EXTRAIT SOURCE
Une vague de migrants sénégalais débarquent depuis quelques temps sur les côtes espagnoles et italiennes ou franchissent les frontières des États-Unis. Directeur du laboratoire d'études et de recherches sur le genre, l'environnement, la religion et les migrations de l'Université Gaston Berger de Saint-Louis et président de l'Observatoire sénégalais des migrations, Aly Tandian explique à Assane Diagne de The Conversation Afrique les raisons de ces migrations irrégulières et les changements à opérer pour éviter ces risques.
A combien estimez-vous le nombre de Sénégalais à avoir migré ?
Il est difficile de répondre à cette question pour plusieurs raisons. Avec les nombreuses raisons avancées par les candidats à la migration et par leurs parents qui jouent un rôle important sur les départs, le voyage semble être le raccourci pour se réaliser, surtout dans un contexte où les gens migrent par et pour devoir, honneur et fierté.
De plus, la migration est à la fois comme une charge émotionnelle, une charge morale et une charge mentale. On migre pour le bien-être personnel, face aux pressions familiales et suite aux injonctions sociales. Pour toutes ces raisons, je ne pense pas que la forte envie de migrer va s'estomper de sitôt tant que les causes profondes demeurent.
Quels sont les principaux moteurs de cette migration, les facteurs d'attraction et de répulsion ?
Nous devons marquer une rupture et éviter les réponses mécaniques que nous avons l'habitude de proposer pour justifier les principaux moteurs de la migration surtout celle dite irrégulière.

PETIT EXERCICE A
Recopiez l'extrait sur la migration sénégalaise à partir des mots « Une vague de » jusqu'aux mots « avoir migré ? » inclus, en y remplaçant « migrations irrégulières » par « migrations clandestines ».
L'extrait et les enregistrements n'ont aucun rapport entre eux.

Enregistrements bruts
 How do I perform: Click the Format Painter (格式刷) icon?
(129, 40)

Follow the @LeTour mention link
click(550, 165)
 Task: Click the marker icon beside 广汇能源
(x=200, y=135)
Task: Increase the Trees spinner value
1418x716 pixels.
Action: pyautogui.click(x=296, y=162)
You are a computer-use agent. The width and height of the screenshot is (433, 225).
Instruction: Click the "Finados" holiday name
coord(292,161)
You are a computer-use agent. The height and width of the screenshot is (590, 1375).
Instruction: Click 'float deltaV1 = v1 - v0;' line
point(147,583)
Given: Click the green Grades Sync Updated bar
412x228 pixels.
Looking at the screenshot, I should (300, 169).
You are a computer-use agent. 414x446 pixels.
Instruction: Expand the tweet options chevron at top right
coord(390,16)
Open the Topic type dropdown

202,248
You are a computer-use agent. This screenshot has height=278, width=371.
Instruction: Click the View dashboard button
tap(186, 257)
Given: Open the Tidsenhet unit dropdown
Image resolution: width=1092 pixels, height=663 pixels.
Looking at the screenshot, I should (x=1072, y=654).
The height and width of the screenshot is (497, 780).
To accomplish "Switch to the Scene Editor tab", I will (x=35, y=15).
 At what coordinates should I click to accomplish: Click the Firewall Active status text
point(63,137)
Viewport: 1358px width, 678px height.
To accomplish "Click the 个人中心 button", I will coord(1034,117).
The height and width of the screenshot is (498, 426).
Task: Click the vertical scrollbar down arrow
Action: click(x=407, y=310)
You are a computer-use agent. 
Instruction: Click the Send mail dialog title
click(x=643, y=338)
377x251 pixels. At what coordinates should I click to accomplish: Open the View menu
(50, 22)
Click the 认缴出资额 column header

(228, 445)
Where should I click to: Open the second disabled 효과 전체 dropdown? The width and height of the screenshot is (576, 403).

PETIT EXERCICE B
Veuillez placer les lignes des enregistrements dans un tableau Markdown à deux colonnes, « N° » pour le numéro de ligne et « Ligne » pour son texte, en omettant les lignes vides. Commencez à la première ligne des enregistrements et arrêtez-vous après celle qui contient « tap(186, 257) ».

RÉPONSE COMPLÈTE A
Une vague de migrants sénégalais débarquent depuis quelques temps sur les côtes espagnoles et italiennes ou franchissent les frontières des États-Unis. Directeur du laboratoire d'études et de recherches sur le genre, l'environnement, la religion et les migrations de l'Université Gaston Berger de Saint-Louis et président de l'Observatoire sénégalais des migrations, Aly Tandian explique à Assane Diagne de The Conversation Afrique les raisons de ces migrations clandestines et les changements à opérer pour éviter ces risques.
A combien estimez-vous le nombre de Sénégalais à avoir migré ?

RÉPONSE COMPLÈTE B
| N° | Ligne |
|---|---|
| 1 |  How do I perform: Click the Format Painter (格式刷) icon? |
| 2 | (129, 40) |
| 3 | Follow the @LeTour mention link |
| 4 | click(550, 165) |
| 5 |  Task: Click the marker icon beside 广汇能源 |
| 6 | (x=200, y=135) |
| 7 | Task: Increase the Trees spinner value |
| 8 | 1418x716 pixels. |
| 9 | Action: pyautogui.click(x=296, y=162) |
| 10 | You are a computer-use agent. The width and height of the screenshot is (433, 225). |
| 11 | Instruction: Click the "Finados" holiday name |
| 12 | coord(292,161) |
| 13 | You are a computer-use agent. The height and width of the screenshot is (590, 1375). |
| 14 | Instruction: Click 'float deltaV1 = v1 - v0;' line |
| 15 | point(147,583) |
| 16 | Given: Click the green Grades Sync Updated bar |
| 17 | 412x228 pixels. |
| 18 | Looking at the screenshot, I should (300, 169). |
| 19 | You are a computer-use agent. 414x446 pixels. |
| 20 | Instruction: Expand the tweet options chevron at top right |
| 21 | coord(390,16) |
| 22 | Open the Topic type dropdown |
| 23 | 202,248 |
| 24 | You are a computer-use agent. This screenshot has height=278, width=371. |
| 25 | Instruction: Click the View dashboard button |
| 26 | tap(186, 257) |